When I was a young boy, I drank the last little bit of a bottle of Drano that I had taken out of the trash to use as a canteen.  My mother found me next to the bottle in the back yard spitting up and rushed me to the emergency room.  I remember drinking something (maybe orange juice) in the car on the way to the emergency room to try and counteract the poisonous Drano.  As my parents tell the story, the doctor was astonished that there was no damage.  He told them that the day before another young child had swallowed a similar liquid and had burned his voice box and would have trouble talking.  This story became part of my call story -- I understood that the ability to talk was a a gift from God and I had to use my voice -- maybe as a lawyer arguing cases or, as it turns out, a minister preaching every week.  that story is also one reason I have always gravitated to the Isaiah call story -- the burning coal touching Isaiah's lips as he hears the call to go and prophesy.

I also have a funny (sort of) story about being called to particular places.  When I was interviewing with the Pastor Nominating Committee in KY, I walked into the sanctuary there and immediately had the sense that this was the place where I was called to lead worship and preach.  From that first step into the sanctuary, it was a done deal, at least from my side of things.  When I arrived in Troy to interview with the Nominating committee, I anxiously looked forward to walking into the sanctuary to see if I would get the same sense of call.  When I walked into the sanctuary, however, I looked down at the carpet (understand, I had never been in a church with a pattern on the carpet in the sanctuary) and was so caught up in thier being a pattern that I had no sense of this being the place where I might be called to lead worship and preach.  Perhaps the hardest part of hearing the call to come to FPC, Troy was convincing myself that God might be calling me here even though I did not have "call" experience in the sanctuary.

Paul challenges us to "consider your own call, brothers and sisters," in the context of realizing that our call is not built on that which we might boast because we are called to "boast in the Lord."  We often think about interpreting our call in the context of our successes (if we are really good at it, God must be calling us to do it), but Paul challenges us to consider how we hear our call as ones who carry to the world the message of the cross, which is "foolishness" to the world.

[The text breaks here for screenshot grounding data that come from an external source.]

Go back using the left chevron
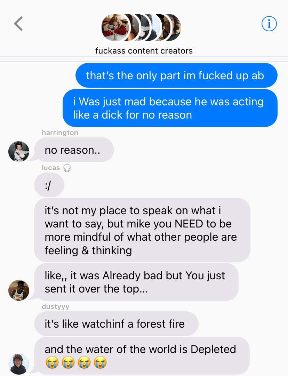The image size is (288, 376). (x=18, y=24)
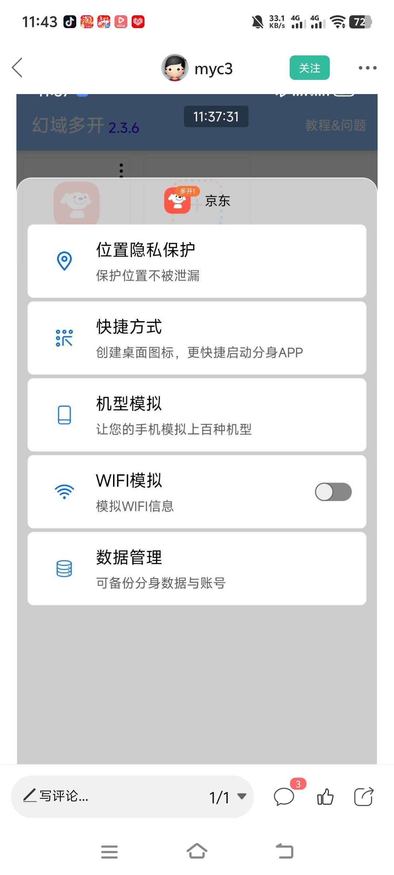Viewport: 394px width, 875px height.
Task: Select 快捷方式 menu entry
Action: pyautogui.click(x=197, y=338)
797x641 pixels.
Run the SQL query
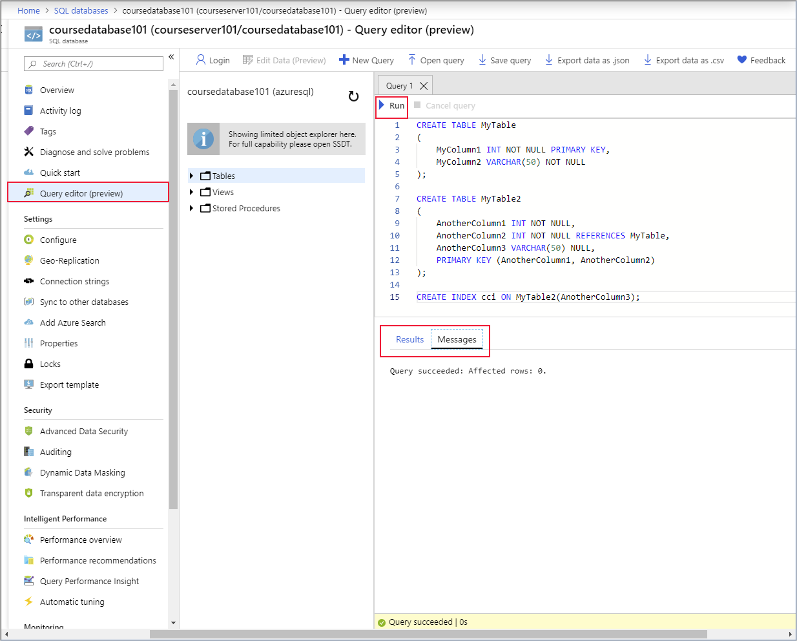392,105
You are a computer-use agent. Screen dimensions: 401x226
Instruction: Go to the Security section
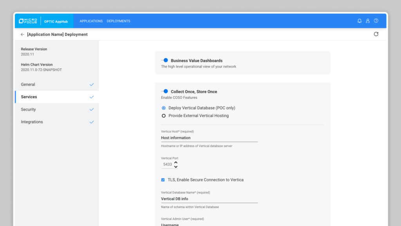click(x=28, y=109)
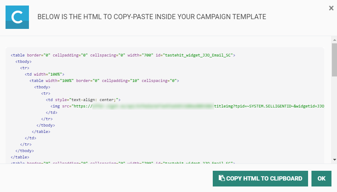Click the clipboard icon in the copy button
This screenshot has width=337, height=192.
pyautogui.click(x=221, y=178)
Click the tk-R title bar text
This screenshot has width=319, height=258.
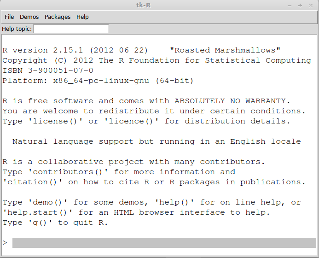[144, 5]
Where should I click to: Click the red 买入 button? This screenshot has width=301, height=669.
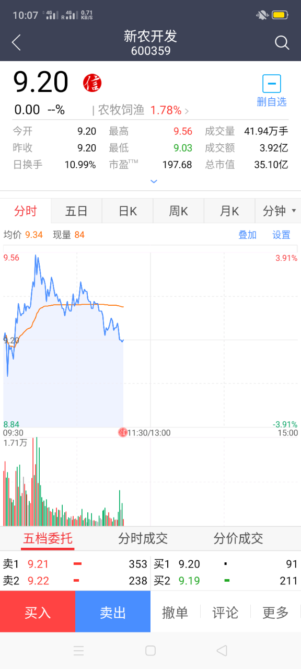coord(38,612)
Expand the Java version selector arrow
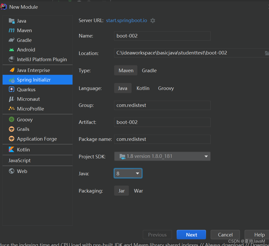 coord(137,173)
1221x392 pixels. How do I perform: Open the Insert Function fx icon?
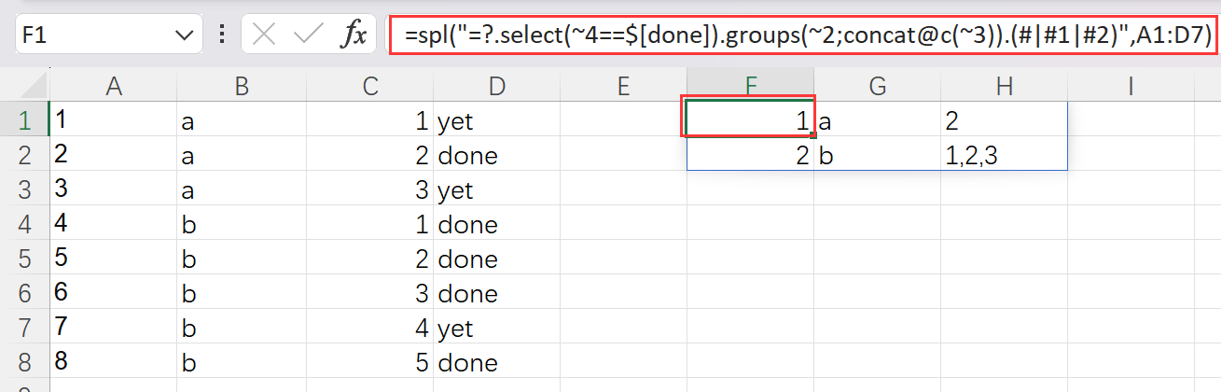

As I ponder how to preach on call, I am playing wiht these images from others:

1.  This is how it is described in Wendell Berry’s wonderful novel Jayber Crow. As a child, Jayber lived in The Good Shepherd orphanage. He describes it this way. “For as long as I could remember, I had been hearing preachers tell in sermons how they had received “the call.” … Not one of those [preachers] had ever suggested that a person could be “called” to anything but “full-time Christian service,” by which they meant either the ministry or “the mission field.” The finest thing they could imagine was that an orphan boy, having been rescued by the charity of the church, should repay his debt by accepting “the call.”  Wendell Berry. Jayber Crow, pp. 42–43

2. "Well, this is what I believe: The call is not to be a preacher or teacher or doctor or mother or father or elder or deacon or orthodontist or floor manager at Macy’s — even if you are any of these things. The call of Jesus is not to a particular job, but to a way of living life, no matter what job you have. When Jesus calls,
you don’t get a new job; you get a whole new life. Tom Are, Jr. 11/11/12 Sermon “It's a Whole New Life”

3.  Frederick Buechner once described calling this way: “The place God calls you to is the place where your deep gladness and the world’s deep hunger meet.”  Frederick Buechner. Wishful Thinking: A Theological ABC (1973), p. 95

4.  “When I'm honest, it irks me that God called Moses through a burning bush, and God has sent nothing of the sort in my direction as far as I can tell.”  The Godbearing Life:  The Art of Soultending for Youth Ministry, Kenda Dean and Ron Foster (74)
5.  Yaconellie quoting Henri Nouwen , The Inner voice of Love:  “It is not going to be easy to listen to  God’s call.  Your insecurity, your self-doubt and your great need for affirmation make you lose trust in your inner voice and run away from yourself. But you know that God speaks to you through your inner voice and that you will find joy and peace only if you follow it.”  Michael Yaconelli, Messy Spirituality,

6.  Tony Campolo says that whenever anybody asks him, “How were you called into ministry?” he replies that when he was a little boy, his mother used to say to him, “You were brought into this world to love other people in the name of Jesus Christ, to serve other people, especially the poor and the oppressed. Do you understand that, Tony?” People ask Tony, “How did you get called to the ministry?” and his response is that he never once was called, his mother decided!
(By the way, sometimes people tell Tony that parents can’t decide things like that for they children. His response is, “Why not? Everybody else is telling their children what to do with their lives: the media, their peer group, the counselor at school. What is wrong with a parent standing up and saying, ‘As for me and my house, we will serve the Lord.’ My calling to serve Jesus Christ came from my mother and that’s a good place for it to come from. I advise all mothers and fathers to do that for their children.”) (1) Tony Campolo, “Becoming What God Intended You to Be,” sermon and interview broadcast, Chicago Sunday Evening Club 30 Good Minutes, January 25, 2004. www.csec.org.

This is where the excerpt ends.